● **What the task requires**
Exactly as written, copy every line from the one containing "The image size is (509, 256)." through the end of the records, with the pictures left out.

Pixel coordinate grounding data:
● ● ● ● ●

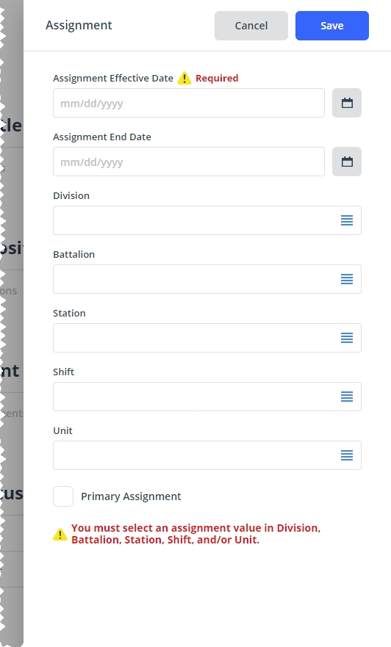Check the Primary Assignment checkbox
This screenshot has height=647, width=391.
click(63, 496)
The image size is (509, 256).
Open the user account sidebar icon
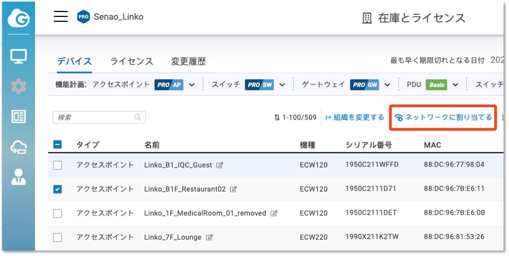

● ● ● ● ●

● **Answer space**
The image size is (509, 256).
Open the user account sidebar icon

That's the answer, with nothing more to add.